Task objective |
For every line in the entries that contains "screenshot", show the whole line.
::: Data to process :::
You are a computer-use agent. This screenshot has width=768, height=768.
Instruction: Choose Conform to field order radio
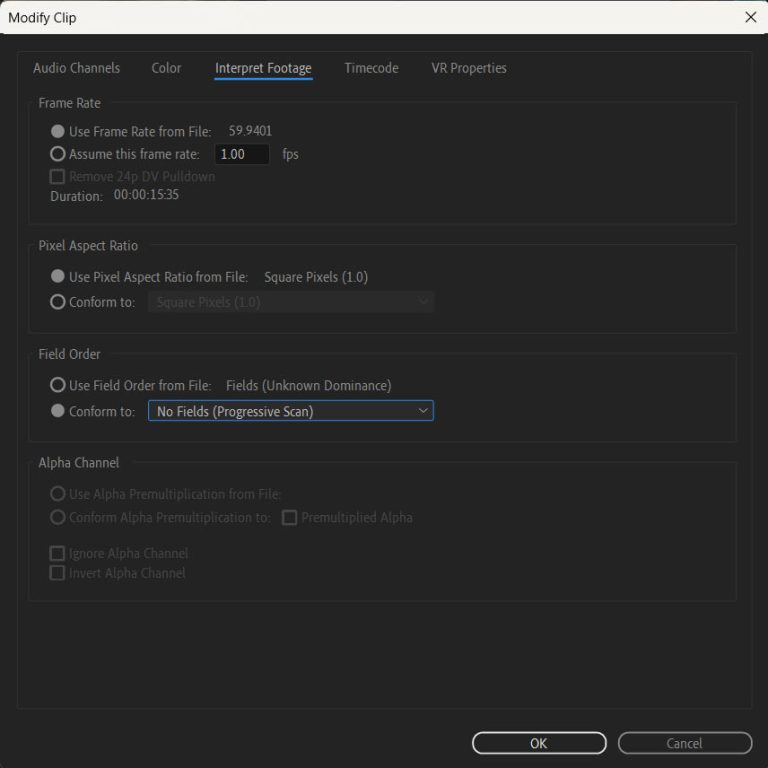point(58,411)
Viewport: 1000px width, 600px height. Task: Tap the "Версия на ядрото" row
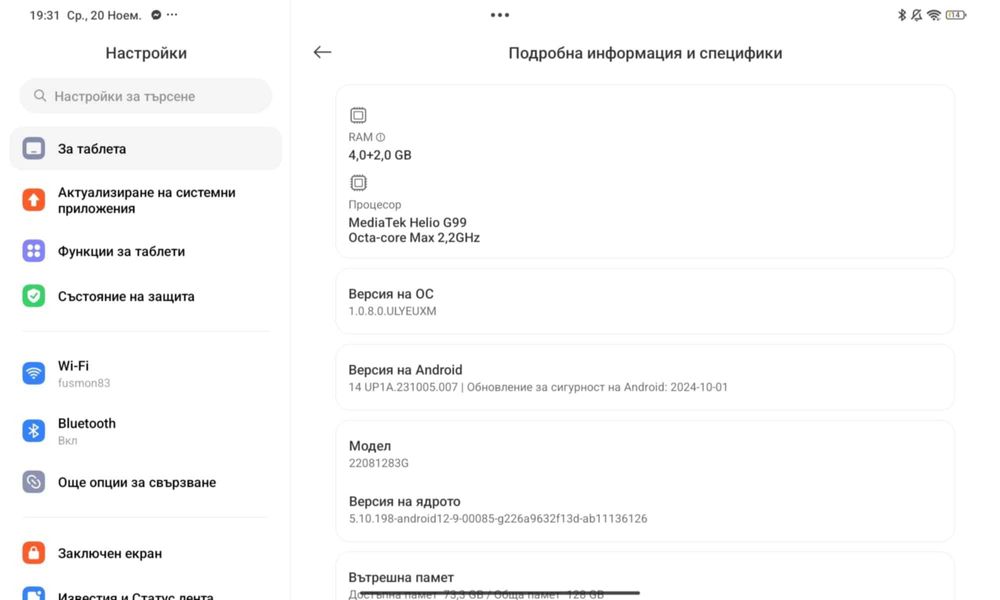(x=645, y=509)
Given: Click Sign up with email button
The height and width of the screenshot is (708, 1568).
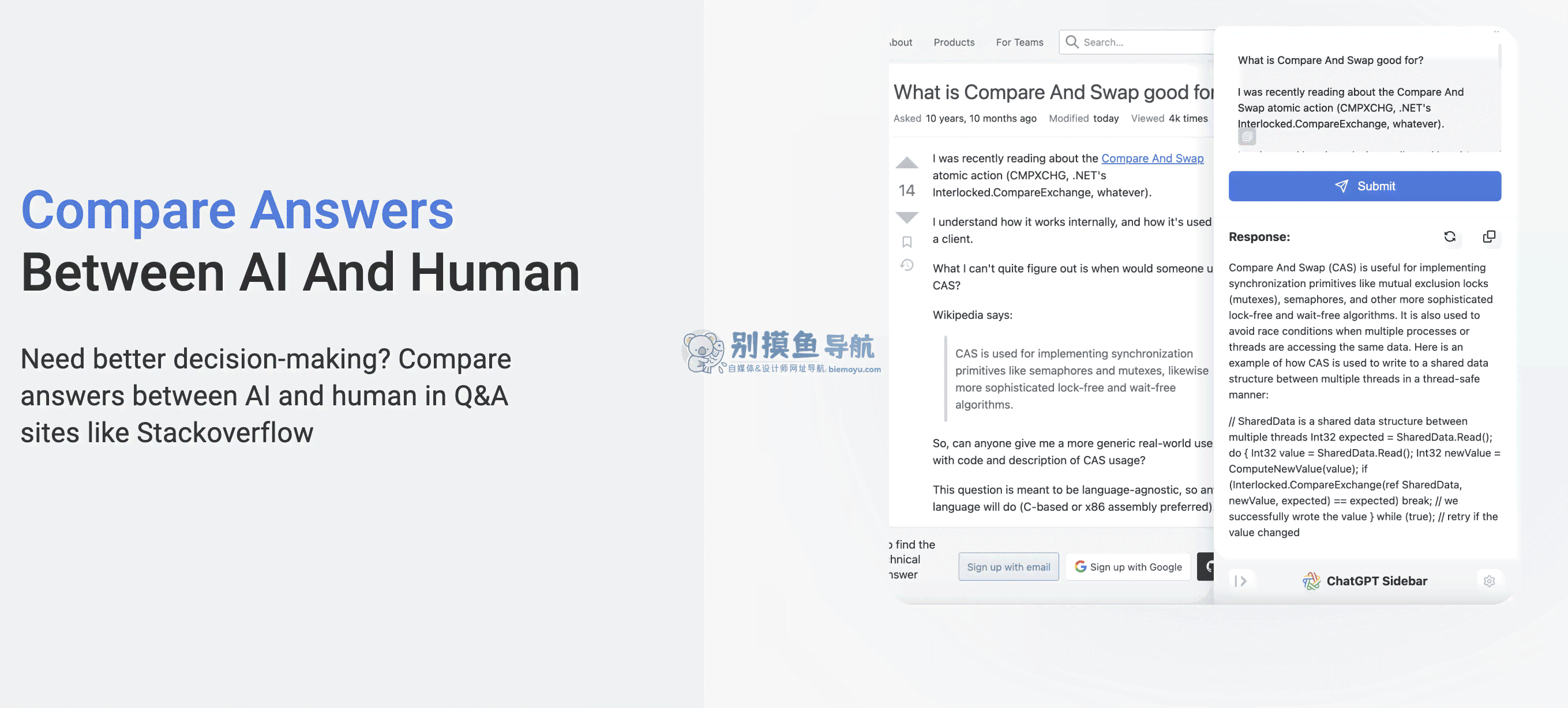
:::
Output of the task |
You are a computer-use agent. This screenshot has width=768, height=768.
The height and width of the screenshot is (708, 1568).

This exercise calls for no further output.